Paraná: la historia de la comadreja
Por Dina Puntín
Especie. El pequeño animalito se ubicó en el hueco del árbol, desde donde observa a quienes pasan por la vereda.
En nuestra región habita montes, sabanas, pastizales, esteros, también áreas rurales y la periferia de las ciudades, siempre cerca de arboledas y preferentemente también cerca de cuerpos de agua.
Según la descripción del Conicet Santa Fe, la longitud total de su cuerpo, desde el hocico hasta la punta de la cola, es de aproximadamente 70 centímetros y puede llegar a pesar hasta 2,5 kg. La cabeza es triangular, de color blanco o amarillento, que se extiende hacia adelante con un hocico largo y puntiagudo que termina en una nariz rosada. En cada uno de sus ojos tiene una mancha negra y tiene una tercera mancha negra en forma de franja que va desde entre medio de sus ojos hasta la nuca. Las orejas son grandes y la mayor parte de color blanco. El cuerpo está cubierto de una capa densa de pelos cortos y de una capa irregular de pelos más largos que sobresalen. El color del dorso puede ir desde el blancuzco, el gris hasta el negruzco y el del vientre es blanco o amarillento. Las patas son negras. La cola es larga, con la base negra y la punta blanca/rosada.

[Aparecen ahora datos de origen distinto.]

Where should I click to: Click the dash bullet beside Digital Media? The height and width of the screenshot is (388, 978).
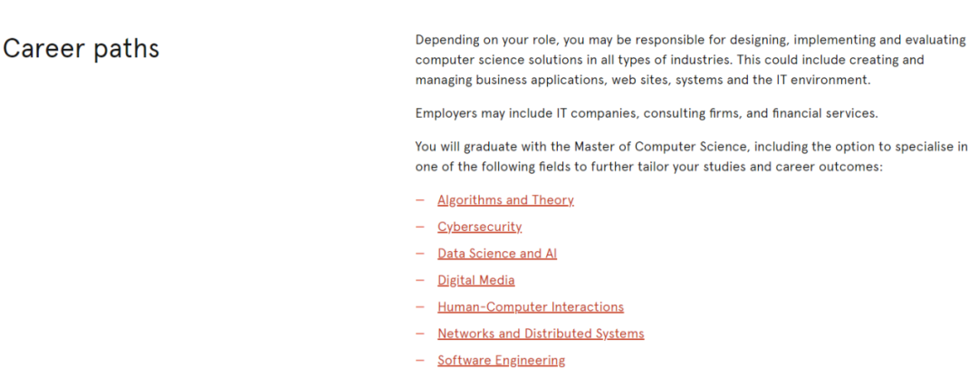pos(420,280)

En general es de hábitos solitarios y crepusculares-nocturnos. Durante el día pasa la mayor parte del tiempo descansando, puede hacerlo en una variedad de lugares como: huecos en los troncos de los árboles o entre las rocas, madrigueras o cuevas de otros animales, lugares cerrados y oscuros como depósitos de basura o rincones y cavidades en viviendas o galpones.

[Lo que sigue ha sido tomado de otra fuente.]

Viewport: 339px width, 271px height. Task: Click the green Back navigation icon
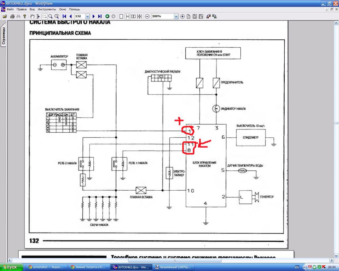(107, 16)
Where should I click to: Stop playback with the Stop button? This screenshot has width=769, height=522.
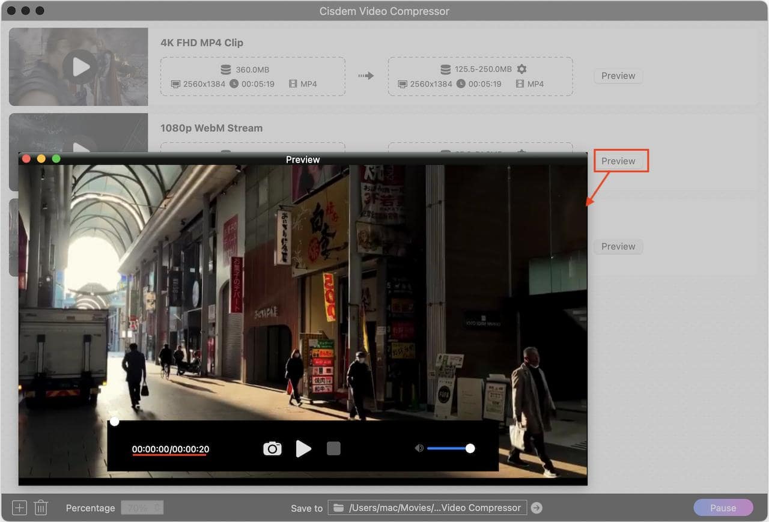point(333,448)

Es terrícola y arborícola, trepa con facilidad para lo cual tiene adaptaciones, sus dedos de las patas de atrás oponibles y su cola prensil; además, es buena nadadora.

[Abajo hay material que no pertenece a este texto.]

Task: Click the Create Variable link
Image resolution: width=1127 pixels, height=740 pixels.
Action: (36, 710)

La Comadreja overa es un marsupial, por lo cual las crías nacen en un estado muy temprano de su desarrollo (miden sólo unos 1,5 cm aproximadamente) y se desplazan hasta la bolsa o marsupio, que contiene las mamas, donde permanecen hasta que terminan de desarrollarse tomando la leche materna. Cuando las crías son más grandes, la mamá puede transportarlas, a toda juntas en su espalda y/o cola.
Es omnívora y tiene una dieta muy variada que incluye frutas, semillas, hojas, lombrices, insectos (cucarachas y hormigas), moluscos, ranas, aves (y sus huevos) y pequeños roedores. Las comadrejas que viven en ambientes rurales pueden alimentarse de aves de corral y las que viven en zonas más urbanas suelen encontrar comida en los tachos de basura o comen alimento para mascotas.
Cuando se asusta puede quedarse quieta apuntando las orejas hacia el lugar de donde proviene el peligro o puede también abrir la boca mostrando los dientes y emitir chillidos al mismo tiempo que libera un olor muy fuerte y desagradable (resultado de una secreción emitida por dos glándulas que se encuentran en la zona genital). En ocasiones puede hasta llegar a hacerse la muerta, esperando que pase el peligro para poder escapar.
La Comadreja overa ss considera enemiga de las aves de corral por la gente del campo. Además, puede actuar como hospedador de diferentes patógenos responsables de enfermedades que se transmiten a las personas. Ninguno de estos aspectos justifica que sea cazada. Como toda especie silvestre debe ser conservada.
No debe molestarse si se encuentra descansando. Ni correrla ni asustarla (ni dejar que los perros lo hagan) ya que es asustadiza.